Text description provided by the architects. The Kitrvs winery façade, built from 13596 individually rotated and tilted bricks are currently the largest architectural project entirely assembled on-site with an augmented reality fabrication interface. Researchers from Gramazio Kohler Research collaborated with incon.ai, a spinoff recently launched by the Robotic Systems Lab of ETH Zürich, to develop the custom made dynamic optical guidance system.
This system was used by local Greek masons to construct the 225m2 large façade in less than three months. The developed augmented bricklaying process combines the power of computational design with the dexterity and skills of a human craftsman, introducing an entirely new fabrication paradigm.
Gramazio Kohler Research – the Chair for Architecture and Digital Fabrication at ETH Zurich – is known for its pioneering use of robotics in architecture, demonstrated for the first time in the intricate brickwork design of “Gantenbein Winery” façade in 2006. Nevertheless, the introduction of robotics into architecture still faces many barriers, including the limited mobility and dexterity of existing industrial robots, and the relative difficulty of automating and handling malleable building materials.

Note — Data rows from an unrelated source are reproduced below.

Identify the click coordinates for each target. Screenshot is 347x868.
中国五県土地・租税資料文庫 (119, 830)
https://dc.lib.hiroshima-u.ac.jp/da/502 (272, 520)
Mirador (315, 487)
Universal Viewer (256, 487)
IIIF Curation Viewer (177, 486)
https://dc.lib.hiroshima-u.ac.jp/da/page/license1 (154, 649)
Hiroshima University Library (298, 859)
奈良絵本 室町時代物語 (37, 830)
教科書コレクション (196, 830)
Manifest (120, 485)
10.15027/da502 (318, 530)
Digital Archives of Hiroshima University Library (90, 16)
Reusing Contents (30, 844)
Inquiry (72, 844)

To address these challenges, the project “Augmented Bricklaying” reintroduces craftsmen into a digital fabrication process. By optically instructing masons with tailored digital information through a custom augmented reality user interface, a direct connection to the digital design model can be established.

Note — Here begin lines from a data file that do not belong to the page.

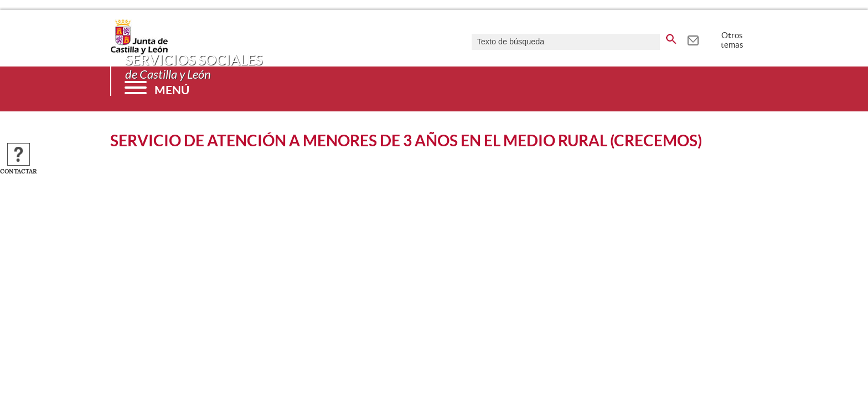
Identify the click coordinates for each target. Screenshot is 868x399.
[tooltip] (693, 39)
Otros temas (732, 40)
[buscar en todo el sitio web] (671, 37)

This craft-specific user interface allows masons to intuitively understand where to place the bricks according to the digital blueprint and computationally derived spatial model. The technological innovation of this system uses visual-inertial object tracking features and real-time feedback to precisely relate what has already been physically built to the digital model, exceeding the accuracy of conventional holographic representations used as state of the art in this domain.
Through this augmented reality interface, the masons no longer depend on physical templates but can work with enhanced spatial precision while maintaining their craft and expertise in mortar handling.
Kitrvs winery is located in the hilly landscape of Pydna at the foot of Mount Olympus, overlooking the Thermaic Gulf of the Aegean Sea. The newly constructed building will be used to process and store wine, produced in the surrounding vineyards. The semi-transparent parametric façade design, derived from a Perlin noise field, produces an ever-changing pattern resembling light moving across a liquid surface. Gaps between the individual bricks allow for ventilation and control the impact of the strong Greek light.
The design leverages the physical possibility of differentiate the height of the applied mortar between the brick layers. Mortar, usually treated as secondary material in the design of fair-faced brick walls, became a dominant element in the appearance of the façade. Through the re-introduction of craftsmanship into digital fabrication processes, “Augmented Bricklaying” pursues a human-centered approach to the notion of a fully automated building site.
“Augmented Bricklaying” can thus be understood as a way to overcome the known limitations of robotic automation, at the same time expanding the scope of digital fabrication through a socially sustainable model of digitalized building construction.